Among the weaker-than-expected data releases we have seen this week, was construction spending as we found out on Monday and weekly unemployment data released earlier today. Jobless claims rose to fresh 8-month highs, while continuing claims hit their highest level since March. The weekly unemployment data has raised concerns that the July non-farm payrolls report will disappoint expectations on Friday. Earlier in the week, we saw purchasing managers reported employment contracted in July, but at a slower pace than June. Meanwhile, the closely-followed University of Michigan Consumer Sentiment survey has remained near all-time lows, while the official Consumer Confidence barometer is at a 5-year low. Even that strong ISM PMI report had some details which were not so great, with purchasing managers reporting that interest rate hikes had significantly impacted the homebuilding market, while responds in Management of Companies & Support Services said they “can feel the economy weakening.”

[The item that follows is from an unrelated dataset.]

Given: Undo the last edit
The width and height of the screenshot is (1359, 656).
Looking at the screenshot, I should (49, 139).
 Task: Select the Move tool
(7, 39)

More signs of weakening inflation as crude sell-off gathers pace
Perhaps another big reason why US dollar bulls are being kept at bay is the falling prices of crude oil. Today saw crude oil hit levels not seen since before Russia invaded Ukraine, as WTI fell below $90 handle to trade around low-$87s at the time of writing. This is certainly disinflationary. We have also seen other commodity prices falling sharply compared to their highs seen only a few months ago. This has been reflected in purchasing managers reporting falling prices. The ISM services PMI for example showed the ‘prices’ sub-index decreasing for the third consecutive month, down by a good 7.8 points to 72.3. Similarly, the same sub index in the manufacturing sector PMI fell quite sharply from June.

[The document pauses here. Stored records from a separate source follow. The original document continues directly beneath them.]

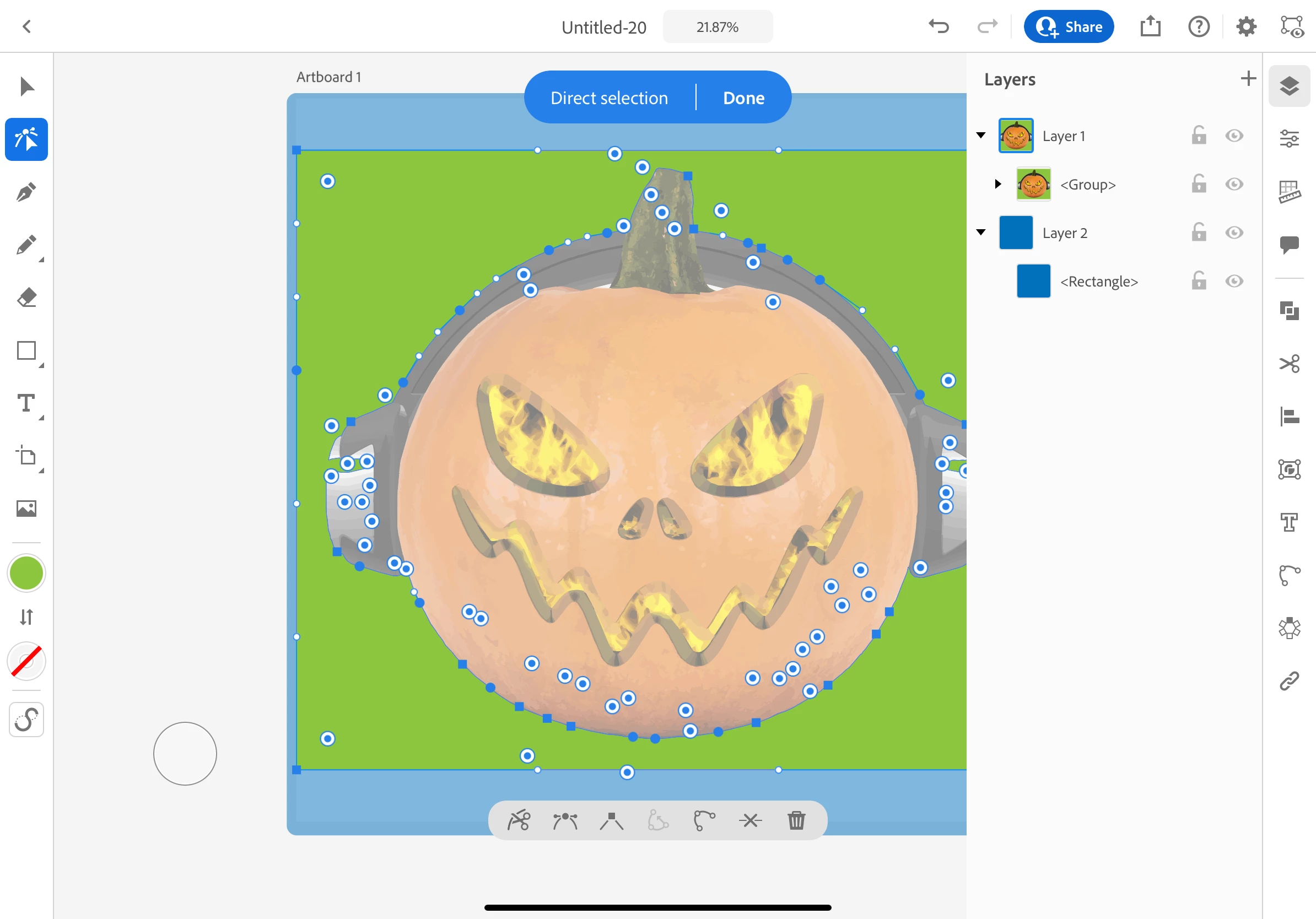Choose the Type tool

(x=26, y=403)
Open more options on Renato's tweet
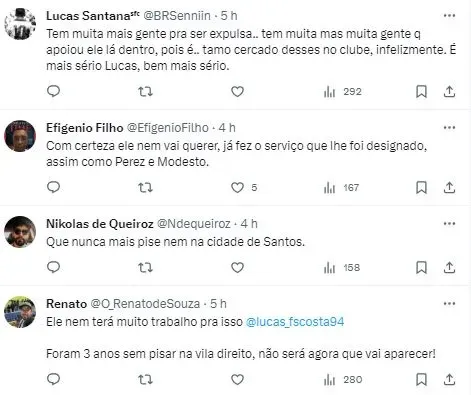Viewport: 471px width, 395px height. point(449,304)
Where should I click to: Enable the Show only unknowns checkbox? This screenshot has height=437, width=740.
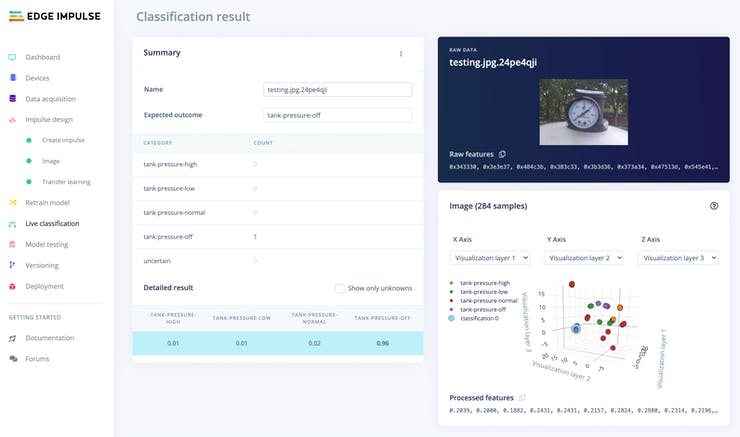(340, 288)
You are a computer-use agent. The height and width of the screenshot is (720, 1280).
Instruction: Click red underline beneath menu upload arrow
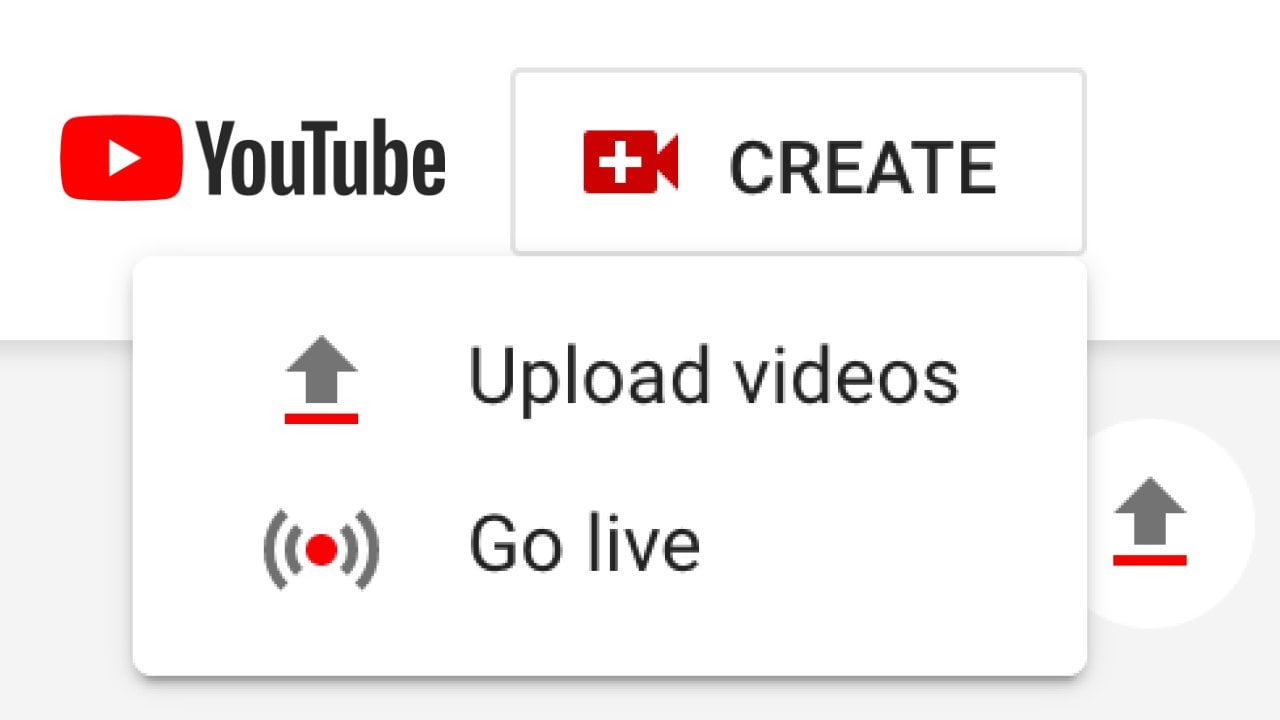[x=321, y=419]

What other factors will drive gold prices?Looking ahead, Friday’s US jobs report will be the next catalyst for gold and silver prices. In the event we see weaker-than-expected jobs, or more importantly wages, then this could further undermine the dollar and underpin gold and silver, and foreign currencies. My colleague Matt Weller has written everything you need to know about non-farm payrolls report HERE.
Further out, US CPI on Wednesday, August 10 will be the next major data release. As mentioned, signs that inflation is weakening is growing, with a number of key commodity prices falling. We have also seen the prices paid sub-indices of the ISM manufacturing and services PMIs tumble, suggesting we have hit peak inflation. Let’s see if annual inflation rate will decelerate from the 9.1% recorded in June, which was the highest since November of 1981.